No doubt the defense ministry can dredge up any number of irrelevant “explanations”, as we have seen with their ongoing media campaign which seems designed to discourage Ukraine from asking for the forty plus mothballed RAAF F/A-18 Super Hornet multirole fighter aircraft.

Donating the MRH-90 fleet, remaining spare parts, documentation and support equipment does not incur any future financial or support obligations for Australia. Variants of the NH-90 series are operated by nine European allies of Ukraine all of whom have been generous donors of military equipment and training.

Ukraine already operates the Airbus Super Puma and has established supply chains in Europe. So, the supply chain and maintenance woes that bedeviled the ADF while operating the MRH-90 simply do not apply to Ukraine – Ukraine's European allies can solve these problems.

No differently, airlifting the MRH-90 fleet to Europe is also a task Ukraine's other allies can handle should the defense department decide that it is too expensive or inconvenient.

Donating the remaining MRH-90s to Ukraine would offer a strategic payoff to Australia. Russia's long running campaign to destabilize Europe and the Middle East, and meddle in Western politics, directly threatens Australia's interests as a global exporter.

In the zero-sum game between Russia and the West scrapping the MRH-90s, instead of donating them to Ukraine, is in effect aiding Russia in its genocidal campaign to conquer Ukraine.

The Australian Government might want to ask some hard questions of its defense department - especially as Ukraine has requested these helicopters as aid.

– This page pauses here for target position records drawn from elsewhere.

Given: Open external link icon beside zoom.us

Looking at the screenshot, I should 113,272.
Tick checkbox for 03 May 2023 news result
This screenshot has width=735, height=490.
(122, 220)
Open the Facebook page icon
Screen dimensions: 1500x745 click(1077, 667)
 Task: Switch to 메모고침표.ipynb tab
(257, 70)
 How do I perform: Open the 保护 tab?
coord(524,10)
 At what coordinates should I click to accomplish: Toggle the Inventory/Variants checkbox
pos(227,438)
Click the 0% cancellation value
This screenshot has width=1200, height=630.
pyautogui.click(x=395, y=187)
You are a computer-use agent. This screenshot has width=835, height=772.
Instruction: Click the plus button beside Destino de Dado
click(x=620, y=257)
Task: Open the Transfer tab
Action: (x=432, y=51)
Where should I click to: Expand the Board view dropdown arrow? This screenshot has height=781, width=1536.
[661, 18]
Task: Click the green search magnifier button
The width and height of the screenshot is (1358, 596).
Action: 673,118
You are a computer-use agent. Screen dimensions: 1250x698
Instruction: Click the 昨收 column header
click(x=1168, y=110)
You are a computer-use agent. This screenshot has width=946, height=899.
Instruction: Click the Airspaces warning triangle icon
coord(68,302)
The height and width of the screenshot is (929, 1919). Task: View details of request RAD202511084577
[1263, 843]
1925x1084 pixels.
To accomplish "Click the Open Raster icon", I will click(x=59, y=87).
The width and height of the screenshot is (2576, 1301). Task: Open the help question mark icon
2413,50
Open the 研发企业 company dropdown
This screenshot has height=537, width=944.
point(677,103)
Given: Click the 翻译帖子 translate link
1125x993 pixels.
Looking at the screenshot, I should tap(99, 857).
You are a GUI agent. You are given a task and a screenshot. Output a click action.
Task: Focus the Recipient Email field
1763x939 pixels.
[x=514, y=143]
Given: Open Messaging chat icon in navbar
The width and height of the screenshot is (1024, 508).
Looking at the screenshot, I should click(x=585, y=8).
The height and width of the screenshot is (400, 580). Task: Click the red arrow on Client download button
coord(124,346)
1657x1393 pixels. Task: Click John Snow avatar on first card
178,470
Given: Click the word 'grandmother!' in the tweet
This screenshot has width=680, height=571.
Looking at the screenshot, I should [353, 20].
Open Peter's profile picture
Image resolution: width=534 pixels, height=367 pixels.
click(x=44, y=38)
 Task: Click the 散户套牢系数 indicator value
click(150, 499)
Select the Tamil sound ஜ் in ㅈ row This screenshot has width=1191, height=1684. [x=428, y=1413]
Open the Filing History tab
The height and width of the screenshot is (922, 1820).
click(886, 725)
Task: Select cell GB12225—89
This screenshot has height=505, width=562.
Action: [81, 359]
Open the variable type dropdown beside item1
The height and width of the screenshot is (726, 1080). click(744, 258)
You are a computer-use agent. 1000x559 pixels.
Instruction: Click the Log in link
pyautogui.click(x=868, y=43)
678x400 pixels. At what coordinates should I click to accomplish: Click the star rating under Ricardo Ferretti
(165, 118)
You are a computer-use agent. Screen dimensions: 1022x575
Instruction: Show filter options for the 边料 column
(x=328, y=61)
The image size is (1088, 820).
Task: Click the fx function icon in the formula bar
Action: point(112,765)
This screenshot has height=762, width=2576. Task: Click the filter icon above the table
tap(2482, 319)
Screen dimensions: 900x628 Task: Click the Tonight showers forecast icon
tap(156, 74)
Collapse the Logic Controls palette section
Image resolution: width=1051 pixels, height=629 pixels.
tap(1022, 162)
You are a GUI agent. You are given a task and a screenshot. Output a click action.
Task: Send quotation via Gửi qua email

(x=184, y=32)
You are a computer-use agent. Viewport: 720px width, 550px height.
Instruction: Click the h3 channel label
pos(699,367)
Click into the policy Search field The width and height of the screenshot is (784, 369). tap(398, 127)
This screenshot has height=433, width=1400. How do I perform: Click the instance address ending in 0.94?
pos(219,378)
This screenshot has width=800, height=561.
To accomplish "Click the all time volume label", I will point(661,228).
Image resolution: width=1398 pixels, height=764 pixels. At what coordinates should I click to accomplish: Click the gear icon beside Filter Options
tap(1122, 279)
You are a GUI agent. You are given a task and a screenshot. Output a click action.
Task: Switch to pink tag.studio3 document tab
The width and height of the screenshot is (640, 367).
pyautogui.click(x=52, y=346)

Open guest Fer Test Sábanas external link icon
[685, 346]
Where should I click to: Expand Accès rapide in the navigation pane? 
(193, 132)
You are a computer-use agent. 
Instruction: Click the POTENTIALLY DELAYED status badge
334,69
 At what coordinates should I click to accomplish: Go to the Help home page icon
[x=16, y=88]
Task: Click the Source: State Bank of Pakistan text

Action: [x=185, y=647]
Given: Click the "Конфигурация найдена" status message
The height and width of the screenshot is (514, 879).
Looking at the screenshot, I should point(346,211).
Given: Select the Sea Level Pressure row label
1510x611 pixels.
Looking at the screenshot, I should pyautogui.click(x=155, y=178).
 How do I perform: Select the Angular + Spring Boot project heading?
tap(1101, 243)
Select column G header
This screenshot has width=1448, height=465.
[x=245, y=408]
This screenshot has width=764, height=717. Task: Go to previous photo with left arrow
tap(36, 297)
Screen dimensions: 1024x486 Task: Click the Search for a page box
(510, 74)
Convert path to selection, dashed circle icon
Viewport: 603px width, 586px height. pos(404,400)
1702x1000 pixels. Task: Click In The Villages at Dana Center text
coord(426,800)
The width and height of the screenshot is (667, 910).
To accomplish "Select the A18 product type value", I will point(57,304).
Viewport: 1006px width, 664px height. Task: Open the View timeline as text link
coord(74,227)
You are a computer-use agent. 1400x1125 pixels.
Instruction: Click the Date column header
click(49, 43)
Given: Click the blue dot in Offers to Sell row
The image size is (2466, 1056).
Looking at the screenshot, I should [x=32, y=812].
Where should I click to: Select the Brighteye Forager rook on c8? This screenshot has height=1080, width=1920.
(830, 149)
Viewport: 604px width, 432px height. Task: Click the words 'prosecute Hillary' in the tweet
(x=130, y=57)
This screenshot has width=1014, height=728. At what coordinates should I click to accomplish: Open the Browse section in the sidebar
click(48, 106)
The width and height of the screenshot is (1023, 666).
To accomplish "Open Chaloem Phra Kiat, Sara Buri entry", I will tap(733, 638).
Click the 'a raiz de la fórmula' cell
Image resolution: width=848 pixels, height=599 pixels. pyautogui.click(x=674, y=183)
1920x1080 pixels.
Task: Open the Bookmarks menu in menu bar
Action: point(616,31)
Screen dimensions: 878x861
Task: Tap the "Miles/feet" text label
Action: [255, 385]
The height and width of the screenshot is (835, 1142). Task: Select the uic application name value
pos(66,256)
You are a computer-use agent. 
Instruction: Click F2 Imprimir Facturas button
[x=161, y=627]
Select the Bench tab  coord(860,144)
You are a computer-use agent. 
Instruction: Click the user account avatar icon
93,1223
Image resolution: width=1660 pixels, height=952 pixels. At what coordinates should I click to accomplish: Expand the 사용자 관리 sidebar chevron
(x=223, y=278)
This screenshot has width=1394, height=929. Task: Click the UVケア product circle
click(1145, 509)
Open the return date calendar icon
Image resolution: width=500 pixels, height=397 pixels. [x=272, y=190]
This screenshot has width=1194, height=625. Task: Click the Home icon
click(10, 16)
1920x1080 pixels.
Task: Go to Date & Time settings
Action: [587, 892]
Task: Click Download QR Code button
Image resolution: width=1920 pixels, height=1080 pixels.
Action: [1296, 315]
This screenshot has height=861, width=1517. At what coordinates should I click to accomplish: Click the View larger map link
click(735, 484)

The Kafkaesque episode of the disposal of the MRH-90s is one of many we have seen play out in the ADF over the last two decades and one that should have politicians and the public asking for some real explanations – not contrived excuses that make little sense.

The bottom line is that donating the MRH-90 fleet to Ukraine is cheap and yields good strategic and political payoffs with no baggage for the Government or the taxpayer."